## DATASET ENTRIES:
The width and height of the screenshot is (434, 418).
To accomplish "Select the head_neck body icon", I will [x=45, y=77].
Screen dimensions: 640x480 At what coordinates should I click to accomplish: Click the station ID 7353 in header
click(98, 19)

...

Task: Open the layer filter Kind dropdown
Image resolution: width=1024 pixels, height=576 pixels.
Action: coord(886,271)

## WRITTEN PROBLEM:
Report every line of the material above that contains the string "accomplish", matching case exactly.

## SOLUTION FOR THIS PROBLEM:
To accomplish "Select the head_neck body icon", I will [x=45, y=77].
Screen dimensions: 640x480 At what coordinates should I click to accomplish: Click the station ID 7353 in header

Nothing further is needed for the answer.